I'm trying to minimise the number of fixed
usages (including the fixed
statements in other overloads of GetByteCount()
and GetBytes()
of Encoding
).
tl;dr
Is the pointer invalid as soon as the method returns? Is it invalid at the point of being passed to DirectFunction()
?
If so, what is the best way to use the fewest fixed
statements to achieve the task?
Does it mean that the pointer is actually invalid as soon as the method returns?
Yes, it is technically invalid - although it almost certainly won't be detected. This scenario is self-inflicted via unsafe
. Any action on that memory now has undefined behavior. Anything you do, but in particular calling methods, may randomly overwrite that memory - or not - depending on the relative stack-frame sizes and depth.
This scenario is specifically one of the ones that the proposed future ref
changes hope to target, meaning: allowing stackalloc
into ref
(rather than a pointer), with the compiler knowing that it is a stack-referring ref
or ref-like type, and thus disallowing ref
-return of that value.
Ultimately, the moment you type unsafe
you're saying "I take full responsibility if this goes wrong". In this case, it is indeed wrong.
It is valid to use the pointer before leaving the method, so one viable approach might be (assuming yo want a fairly general purpose API) to allow the caller to pass in a delegate or interface that specifies what the caller wants you to do with the pointer, i.e.

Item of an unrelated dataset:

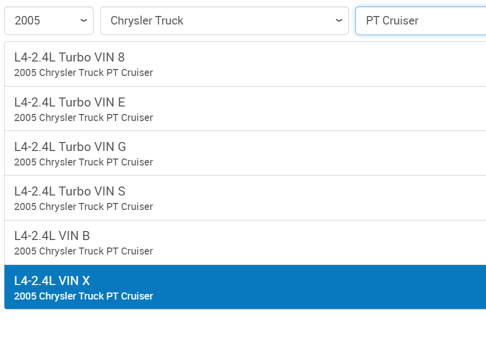Click the subtitle under L4-2.4L VIN B

click(84, 252)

StringHelper.GetConstNullTerminated(value ?? string.Empty, Encoding,
ptr => DirectFunction(NativeMethods.SCI_SETTEXT, UIntPtr.Zero, (IntPtr) ptr));
with:
unsafe delegate void PointerAction(byte* ptr);
internal static unsafe void GetConstNullTerminated(string text, Encoding encoding,
PointerAction action)
{
int charCount = text.Length;
fixed (char* chars = text)
{
int byteCount = encoding.GetByteCount(chars, charCount);
byte* bytes = stackalloc byte[byteCount + 1];
encoding.GetBytes(chars, charCount, bytes, byteCount);
*(bytes + byteCount) = 0;
action(bytes);
}
}
Note also that very large strings may cause you to stack-overflow.

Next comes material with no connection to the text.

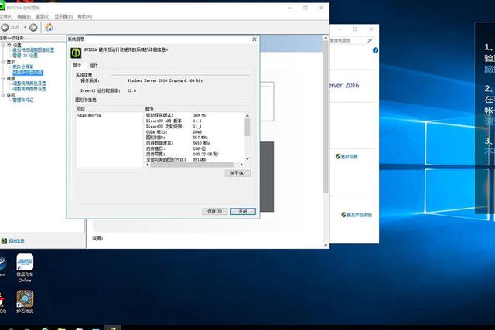
Task: Click the shield icon beside 更改设置
Action: (339, 156)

stackalloc causes memory to be allocated on the stack. The stack is automatically unwound when the function returns. C# is protecting you from creating a hanging pointer by not letting you return the pointer, as there is no possible way the memory could still be valid after the stack is unwound when the function returns.
If you want the memory to live beyond the scope of the function allocating it, you cannot allocate it on the stack. You have to allocate on the heap via new.